Numa sociedade pós-colonial, multicultural, e onde os Estados têm um papel soberano relativamente reduzido (por estarem integrados em formações supranacionais), mas onde recrudesce a xenofobia, o racismo, o nacionalismo primário, qual o papel da antropologia? É certo que muitos dos povos antigamente colonizados enviaram os seus quadros para universidades ocidentais, e muitos deles se formaram em antropologia, lançando sobre nós, qual boomerang, o tipo de olhar (entre o espantado, o curioso, e o paternal) que dantes nós lhes tínhamos dirigido. É certo que enquanto a antropologia perdeu a sua inocência (se é que alguma vez a teve), também alguns dos formados no ocidente, ao voltarem às suas raízes, percebem o contraste entre o que certas teses de doutoramento dos seus antecessores “brancos” contavam, e o que era e é a realidade complexa e movente dos seus países e povos. Porque nós, ocidentais, querendo contrastar as sociedades frias, da história lenta, com as quentes, as nossas, as do progresso (em que o século XIX tanto acreditou, e que tanto descambou com as atrocidades do século XX...), as da história viva, no fundo desejámos fazer do outro um “retrato fora do tempo”. Não é casual que a fotografia e depois o documentário tenham sido grandes aliados da antropologia.

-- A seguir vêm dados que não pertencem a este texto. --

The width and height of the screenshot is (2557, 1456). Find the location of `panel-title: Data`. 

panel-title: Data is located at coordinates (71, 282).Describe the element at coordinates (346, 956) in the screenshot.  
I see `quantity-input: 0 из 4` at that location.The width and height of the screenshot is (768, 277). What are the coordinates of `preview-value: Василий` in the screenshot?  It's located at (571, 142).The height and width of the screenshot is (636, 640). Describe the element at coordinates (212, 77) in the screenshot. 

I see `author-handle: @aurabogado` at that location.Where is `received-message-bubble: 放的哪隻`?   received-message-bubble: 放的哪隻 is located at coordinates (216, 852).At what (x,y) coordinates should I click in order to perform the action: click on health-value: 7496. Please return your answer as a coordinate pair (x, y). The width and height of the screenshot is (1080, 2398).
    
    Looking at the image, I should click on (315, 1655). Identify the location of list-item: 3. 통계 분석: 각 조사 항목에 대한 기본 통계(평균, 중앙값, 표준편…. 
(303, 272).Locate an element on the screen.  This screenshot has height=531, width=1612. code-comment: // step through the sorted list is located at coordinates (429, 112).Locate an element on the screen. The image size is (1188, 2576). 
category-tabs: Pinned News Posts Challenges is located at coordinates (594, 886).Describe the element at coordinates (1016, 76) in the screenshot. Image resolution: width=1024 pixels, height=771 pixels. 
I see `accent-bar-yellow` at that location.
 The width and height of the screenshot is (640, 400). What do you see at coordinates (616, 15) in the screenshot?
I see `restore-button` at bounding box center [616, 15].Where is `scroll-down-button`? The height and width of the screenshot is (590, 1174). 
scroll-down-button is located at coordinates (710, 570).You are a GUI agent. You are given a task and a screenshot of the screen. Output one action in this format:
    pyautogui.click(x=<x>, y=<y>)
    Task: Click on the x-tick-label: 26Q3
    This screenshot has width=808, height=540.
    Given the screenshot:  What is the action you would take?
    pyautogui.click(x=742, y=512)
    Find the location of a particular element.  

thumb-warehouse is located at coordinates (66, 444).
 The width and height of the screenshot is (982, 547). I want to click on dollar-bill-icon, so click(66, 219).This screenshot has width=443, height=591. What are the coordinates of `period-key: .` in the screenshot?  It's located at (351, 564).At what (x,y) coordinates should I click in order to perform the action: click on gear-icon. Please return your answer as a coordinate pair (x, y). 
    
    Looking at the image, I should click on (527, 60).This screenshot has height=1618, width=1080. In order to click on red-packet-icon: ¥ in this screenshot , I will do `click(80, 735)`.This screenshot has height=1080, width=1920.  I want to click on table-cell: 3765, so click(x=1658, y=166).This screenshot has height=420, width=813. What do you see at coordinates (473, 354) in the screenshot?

E agora? Quando a própria Europa e o Ocidente se veem a braços com novas crises estruturais (dependentes de um quadro global, evidentemente), e se dá a emergência, a sul, de novos colossos, como a China, qual o papel da antropologia, se é que ainda serve para alguma coisa?... O que é certo é que continua a despertar bastante interesse por parte dos mais jovens, e que os quatro As de um grande autor inglês como Tim Ingold – Antropologia, Arqueologia, Arte e Arquitetura – ainda parece fazerem algum sentido como áreas articuladas entre si. Mas nada está ao abrigo de controvérsia nem há nenhum pensamento que escape à “pulsão crítica” da contemporaneidade. Esse é, creio, o que tem de melhor um saber que nos faça felizes: rever-se constantemente, e encarar o outro, a perspectiva do outro, sempre com um sentido de hospitalidade, de fraternidade, de cosmopolitismo sem hierarquias.
Nota biográfica:
Vítor Oliveira Jorge foi docente da Faculdade de Letras da Universidade do Porto a partir de 1974 (professor catedrático desde 1990), e aí fez quase toda a sua carreira universitária. Aposentou-se em 2011, sendo investigador do CEAACP - Centro de Estudos de Arqueologia, Artes e Ciências do Património. A sua área de especialização é a arqueologia e pré-história, mas promoveu muitas realizações interdisciplinares sobre temas transversais.